Ожидаемым следствием данного процесса становится появление «нового романа» А. Роб-Грийе, Н. Саррот, Ф. Мориака, согласно идеям которых художник может видеть смысл своей деятельности «лишь в создании форм» (9, с.234). В «новом романе» полностью утрачивается представление о сюжете, характере, герое, социальной обусловленности повествования, он представляет собой эксперимент, игру с традиционными литературными штампами и читательскими стереотипами (10, с.48).
Постмодернизм еще более углубляет эту тенденцию. Собственно, если мир являет собой текст, то любое произведение отражает исключительно текстовую, литературную реальность. Именно в эпоху постмодернизма наиболее ярко проявляет себя метапроза, классическими примерами которой можно назвать «Заблудившись в комнате смеха» Дж. Барта, «Одинокая жена Вилли Мастерса» У. Гасса, «Если однажды зимней ночью путник» И. Кальвино, «Бледный огонь» В. Набокова, «Пушкинский дом» А. Битова, в которых «стиль, язык и прочие атрибуты книжного бытия делаются <...> чуть ли не главными героями» (11, с. 199). Литературная реальность находит отражение не только в метапрозаических сочинениях. Ведь для постмодернизма в целом характерны фрагментарность, интертекстуалъность, игра с языком, литературными клише, ирония над традициями, пародирование и самопародирование: постмодернистские произведения отличаются «высокой степенью теоретической саморефлексии... Порой этот процесс превращается... в главный предмет изображения» (12, с.265). Установка на отказ от ангажированности писателя, от истины, реальности делают литературную игру единственным содержанием художественного произведения.

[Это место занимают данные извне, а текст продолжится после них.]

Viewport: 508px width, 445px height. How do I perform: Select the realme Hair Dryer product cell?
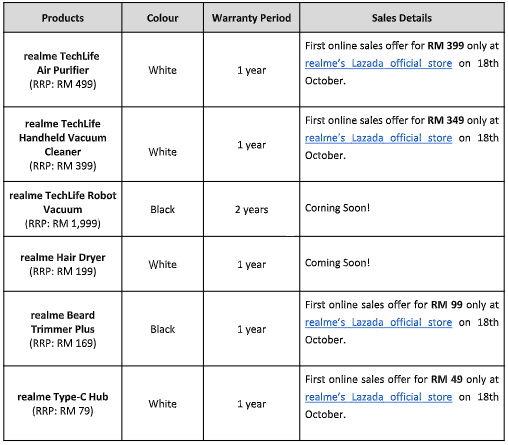coord(63,264)
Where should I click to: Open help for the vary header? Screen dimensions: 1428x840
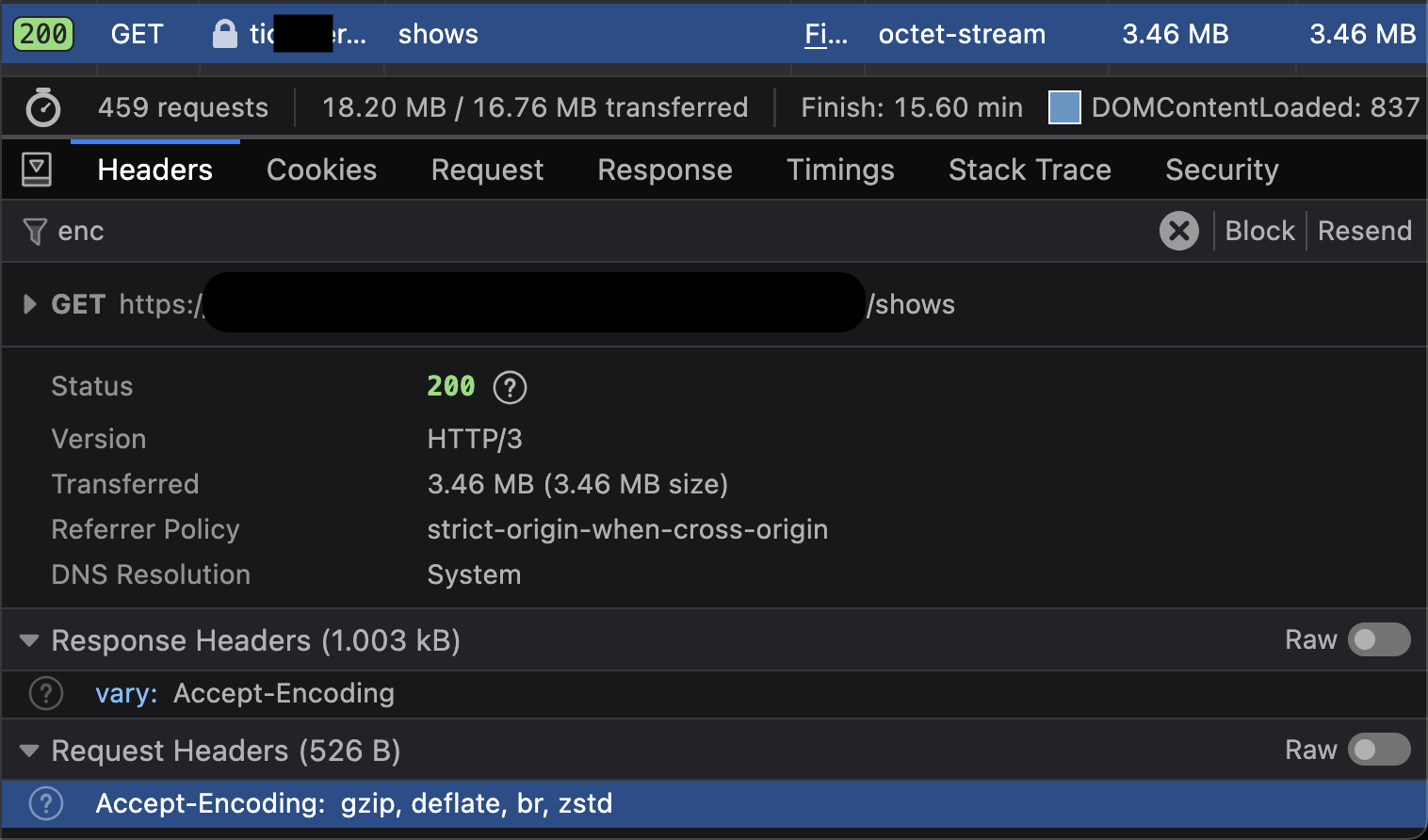pos(46,693)
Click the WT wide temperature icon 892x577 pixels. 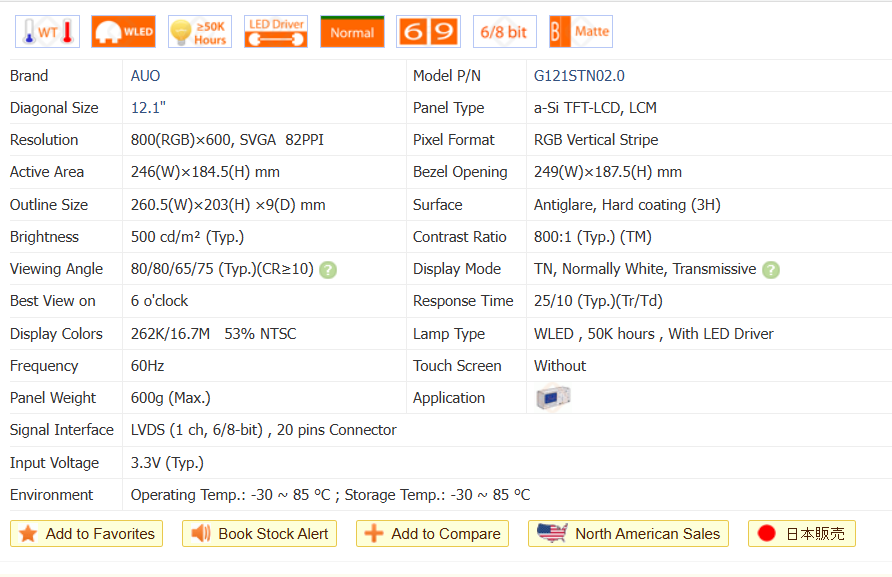click(x=48, y=32)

Разумеется, мы не хотим сказать, что литература рубежа веков не способна к выходу на уровень социальных обобщений и представляет собой исключительно интеллектуальную игру, интересную только профессионалам. Однако литературный пласт представлен сегодня в литературе очень ярко. Известно, что постмодернистский роман допускает любую трактовку своего смысла и даже признание читателем его полного отсутствия. Соответственно, произведение вполне допустимо читать и без учета литературного слоя. Однако, конечно, умение увидеть эту игру придает произведению большую интеллектуальную насыщенность, оригинальность и расширяет границы его интерпретации.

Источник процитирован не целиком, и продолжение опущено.